How to parse this OFX file? - php
this is an original ofx file as it comes from m bank (no worries, theres nothing sensitive, i cut out the middle part with all the transactions)
Open Financial Exchange (OFX) is a
data-stream format for exchanging
financial information that evolved
from Microsoft's Open Financial
Connectivity (OFC) and Intuit's Open
Exchange file formats.
now i need to parse this. i already saw that question, but this is not a dup because i am interested in how to do this.

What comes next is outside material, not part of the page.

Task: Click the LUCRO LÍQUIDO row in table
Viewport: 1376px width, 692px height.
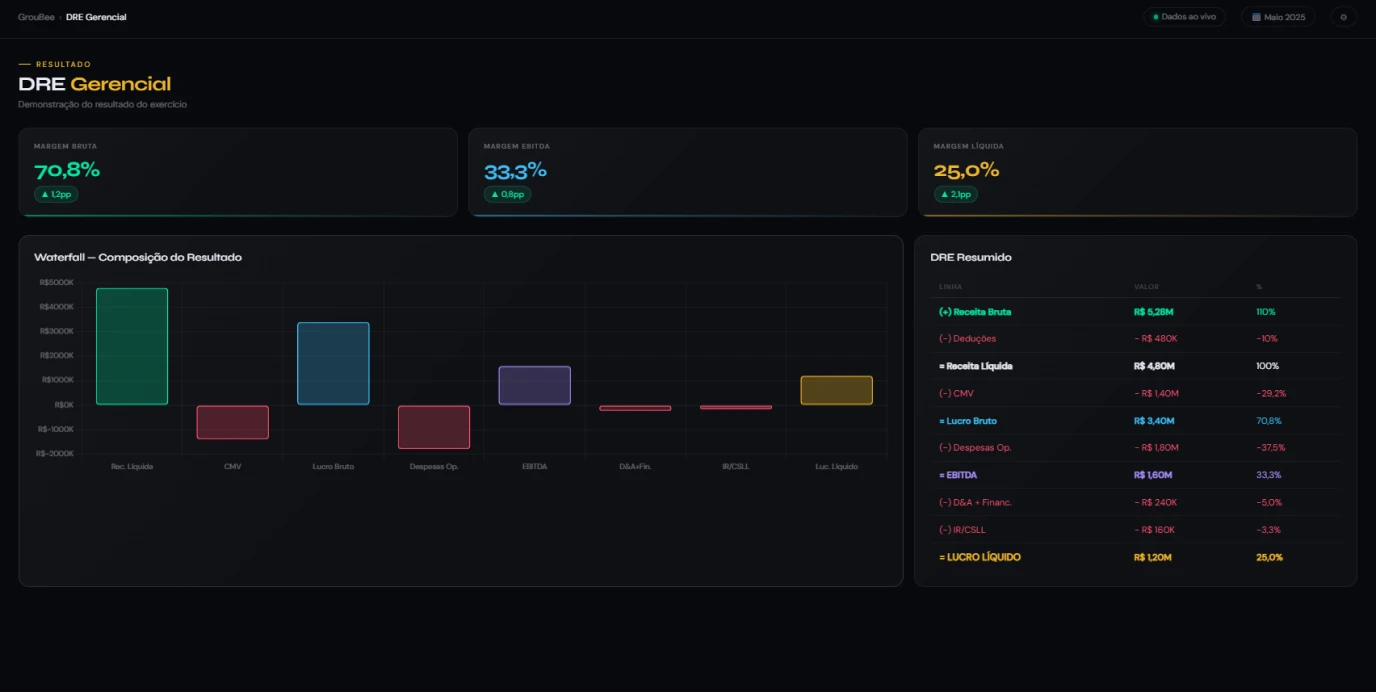Action: click(x=1135, y=557)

i am sure i could figure out some clever regexps that would do the job, but that is ugly and error vulnerable (if the format is changed, some fields may be missing, the formatting/white spaces are different etc etc...)
OFXHEADER:100
DATA:OFXSGML
VERSION:102
SECURITY:NONE
ENCODING:USASCII
CHARSET:1252
COMPRESSION:NONE
OLDFILEUID:NONE
NEWFILEUID:NONE
<OFX>
<SIGNONMSGSRSV1>
<SONRS>
<STATUS>
<CODE>0
<SEVERITY>INFO
</STATUS>
<DTSERVER>20110420000000[+1:CET]
<LANGUAGE>ENG
</SONRS>
</SIGNONMSGSRSV1>
<BANKMSGSRSV1>
<STMTTRNRS>
<TRNUID>1
<STATUS>
<CODE>0
<SEVERITY>INFO
</STATUS>
<STMTRS>
<CURDEF>EUR
<BANKACCTFROM>
<BANKID>20404
<ACCTID>02608983629
<ACCTTYPE>CHECKING
</BANKACCTFROM>
<BANKTRANLIST>
<DTSTART>20110207
<DTEND>20110419
<STMTTRN>
<TRNTYPE>XFER
<DTPOSTED>20110205000000[+1:CET]
<TRNAMT>-6.12
<FITID>C74BD430D5FF2521
<NAME>unbekannt
<MEMO>BILLA DANKT 1265P K2 05.02.UM 17.49
</STMTTRN>
<STMTTRN>
<TRNTYPE>XFER
<DTPOSTED>20110207000000[+1:CET]
<TRNAMT>-10.00
<FITID>C74BE0F90A657901
<NAME>unbekannt
<MEMO>AUTOMAT 13177 KARTE2 07.02.UM 10:22
</STMTTRN>
............................. goes on like this ........................
<STMTTRN>
<TRNTYPE>XFER
<DTPOSTED>20110418000000[+1:CET]
<TRNAMT>-9.45
<FITID>C7A5071492D14D29
<NAME>unbekannt
<MEMO>HOFER DANKT 0408P K2 18.04.UM 18.47
</STMTTRN>
</BANKTRANLIST>
<LEDGERBAL>
<BALAMT>1992.29
<DTASOF>20110420000000[+1:CET]
</LEDGERBAL>
</STMTRS>
</STMTTRNRS>
</BANKMSGSRSV1>
</OFX>
i currently use this code which gives me the desired result:
<?
$files = array();
$files[] = '***_2011001.ofx';
$files[] = '***_2011002.ofx';
$files[] = '***_2011003.ofx';
system('touch file.csv && chmod 777 file.csv');
$fp = fopen('file.csv', 'w');
foreach($files as $file) {
echo $file."...\n";
$content = file_get_contents($file);
$content = str_replace("\n","",$content);
$content = str_replace(" ","",$content);
$regex = '|<STMTTRN><TRNTYPE>(.+?)<DTPOSTED>(.+?)<TRNAMT>(.+?)<FITID>(.+?)<NAME>(.+?)<MEMO>(.+?)</STMTTRN>|';
echo preg_match_all($regex,$content,$matches,PREG_SET_ORDER)." matches... \n";
foreach($matches as $match) {
echo ".";
array_shift($match);
fputcsv($fp, $match);
}
echo "\n";
}
echo "done.\n";
fclose($fp);
this is really ugly and if this was a valid xml file i would personally kill myself for that, but how to do it better?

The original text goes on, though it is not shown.